O financiamento no valor de 400 mil milhões de dólares e parcerias público-privadas para a criação de mais de quatro milhões de empregos na economia verde vão ser alguns pontos a discutir na próxima semana em Nova Iorque, no Diálogo de Alto Nível sobre Energia, de 22 a 24 de setembro, o primeiro evento de alto nível pela ONU em mais de 40 anos dedicado à energia sustentável.

O anúncio foi feito hoje numa conferência de imprensa virtual pela representante especial do secretário-geral para Energia Sustentável para Todos, Damilola Ogunbiyi e pelo secretário-geral adjunto das Nações Unidas, Haoliang Xu, administrador adjunto do Programa das Nações Unidas para o Desenvolvimento (PNUD).

"Precisamos de à volta de 400 mil milhões de dólares só para fornecer acesso à energia renovável [a todos os países do mundo] e de mais biliões para a transição para energia limpa", disse Damilola Ogunbiyi.

"Só para contextualizar, estamos a pedir a economias nacionais que nem chegaram à industrialização para eletrificar todas as suas economias, como o setor dos transportes, setor industrial, ou setor das energias, ao qual muitos países desenvolvidos também ainda não chegaram", acrescentou a responsável.

"A melhor forma para sairmos da crise em que nos encontramos é pela criação de empregos", declarou a representante especial para Energia Sustentável para Todos, anunciando que 4,3 milhões de novos empregos "verdes" serão criados nos próximos nove anos, para "dar suporte a 228 parcerias que foram estabelecidas no contexto do Diálogo de Alto Nível".

Em relação aos 4,3 milhões de empregos a serem criados, a representante especial disse, em resposta à agência Lusa, que os empregos serão criados nos próximos nove anos, correspondendo a atividades relacionadas com as energias renováveis, como instaladores, técnicos ou também arquitetos, "designers" e especialistas em planeamento das transições para as energias sustentáveis.

"Estamos a tentar estimular as organizações para nos dizerem que empregos vão criar, quantos serão para a juventude, quanto se vai investir na formação dos jovens e das mulheres.
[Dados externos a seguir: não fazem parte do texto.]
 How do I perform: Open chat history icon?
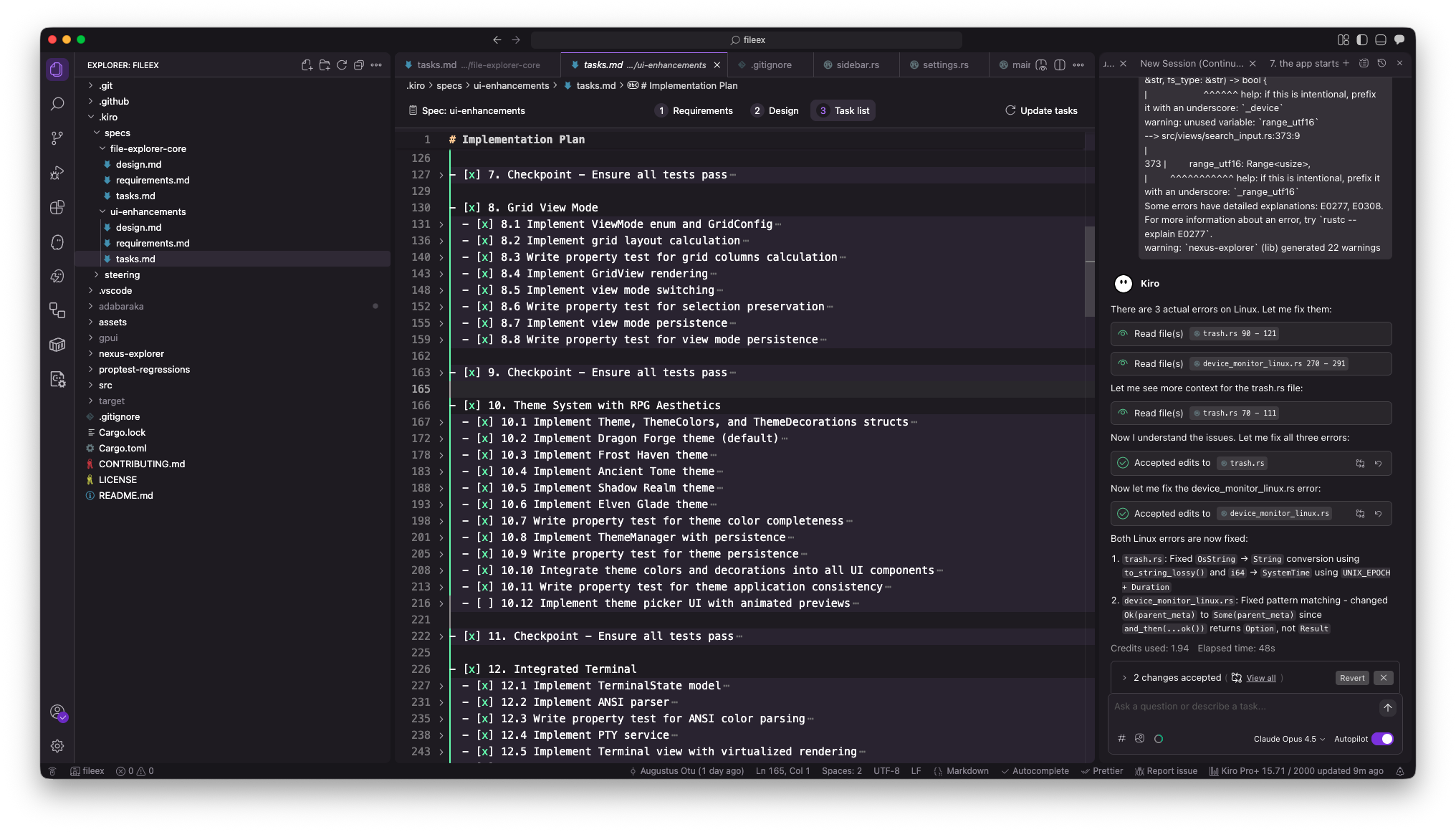tap(1381, 63)
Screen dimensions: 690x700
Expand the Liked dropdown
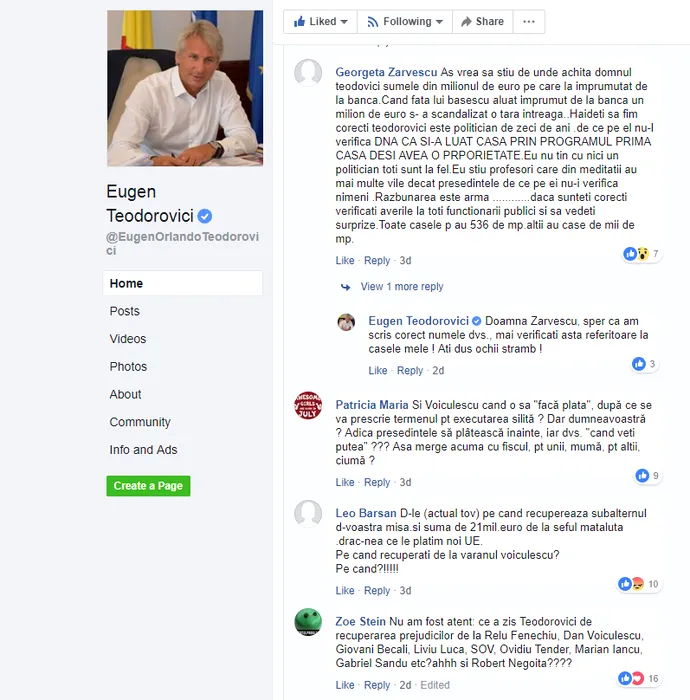(x=320, y=21)
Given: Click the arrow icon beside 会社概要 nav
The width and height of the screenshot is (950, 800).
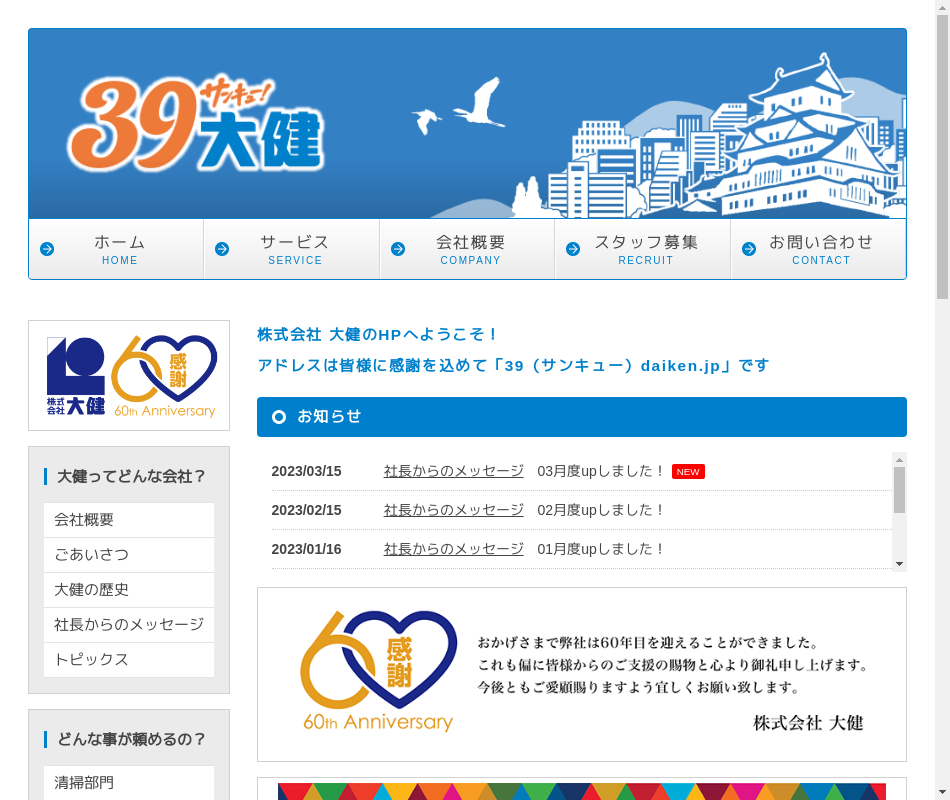Looking at the screenshot, I should [x=398, y=249].
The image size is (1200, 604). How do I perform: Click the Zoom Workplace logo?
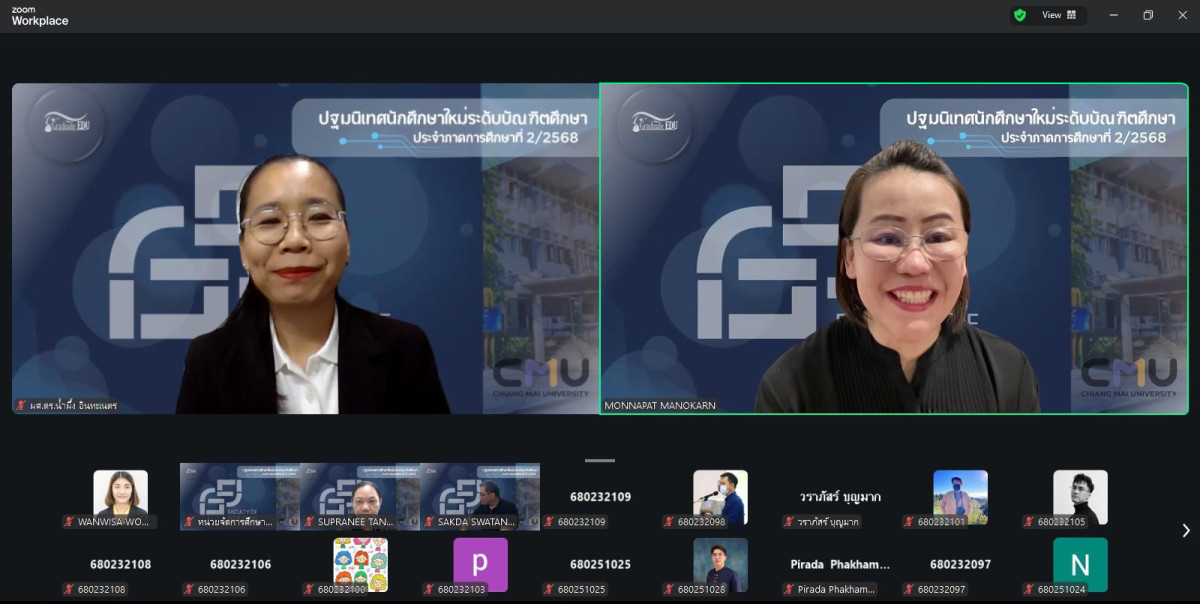(x=40, y=16)
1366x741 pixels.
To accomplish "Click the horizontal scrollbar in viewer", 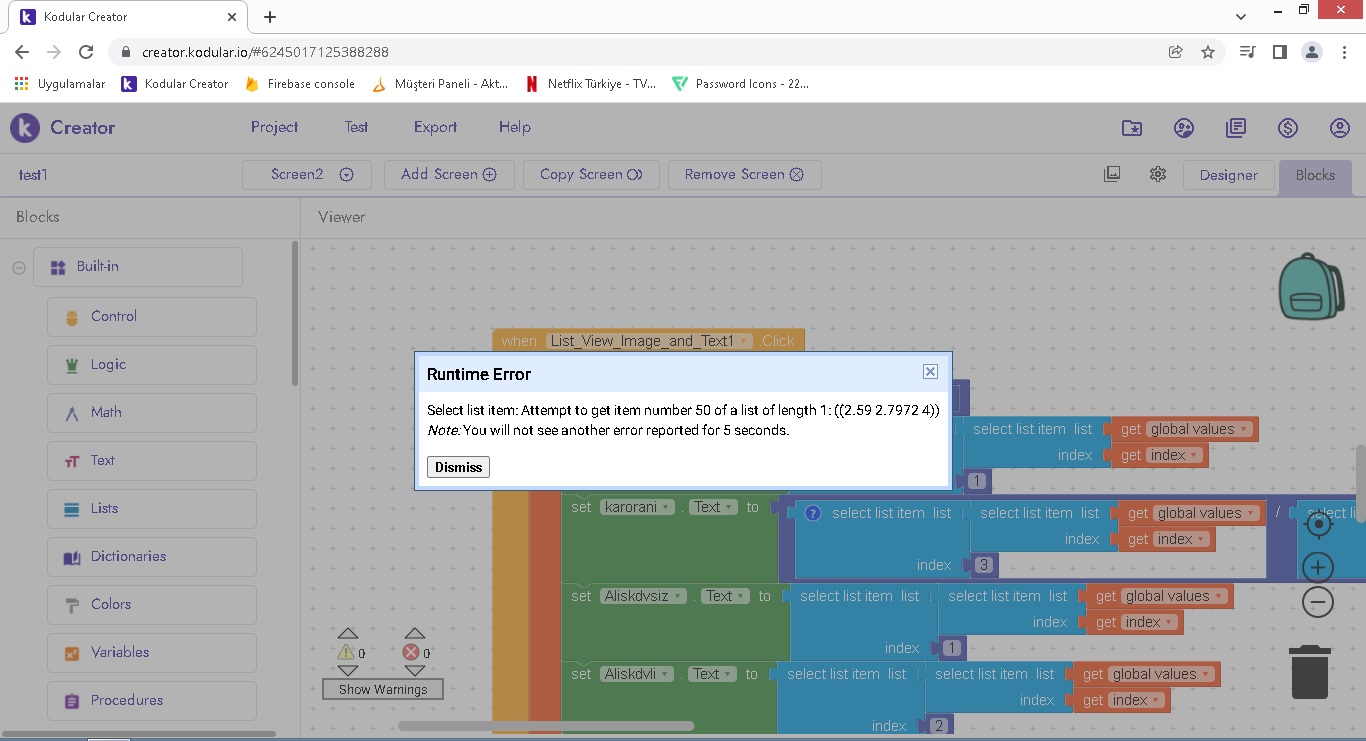I will [546, 726].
Queremos garantir que os empregos são trabalhos onde muitas mulheres podem participar e onde podemos chegar a uma distribuição equilibrada pelos géneros", acrescentou Damilola Ogunbiyi.

O Diálogo de Alto Nível sobre Energias, que culmina na sexta-feira, dia 24, com a presença de cerca de 60 chefes de Estado, pretende incentivar ações concretas por parte dos países presentes, com "compactos", ações voluntárias para apoiar Estados-membros e intervenientes não estatais (como companhias, governos locais, regiões, organizações sem fins lucrativos e outros).

Cerca de 119 "compactos" já foram propostos à organização, declarou Damilola Ogunbiyi, acrescentando que a "ambição é de 600 mil milhões de dólares para investimentos em energias limpas, identificação e fomento de compromissos direcionados" com vista ao objetivo de desenvolvimento sustentável (ODS) número 7 da Agenda para o Desenvolvimento, a ser cumprida até 2030.

O evento a realizar-se à margem do Debate Geral das Nações Unidas, em Nova Iorque, diz respeito ao ODS número 7 da Agenda para o Desenvolvimento, ou Agenda 2030, que se compromete a fornecer energias limpas de forma justa, igual e sustentável para as presentes e futuras gerações em todo o mundo.

Um dos grandes problemas vem da diferença no acesso às energias entre países desenvolvidos e países em desenvolvimento e da falta de financiamento para uma distribuição equitativa, disse a representante especial Damilola Ogunbiyi.

Por exemplo, em comparação com os países mais avançados, o continente africano encontra-se a quase 20 anos de muitos outros e não se pode, nestas condições, comprometer com uma transição para energias renováveis até 2030, se não houver financiamento.

"Não podemos continuar a falar para países em desenvolvimento como se houvesse um problema que é da responsabilidade deles e olhar para os países desenvolvidos como se só esses tivessem a solução. Temos de trabalhar em conjunto", incentivou a responsável.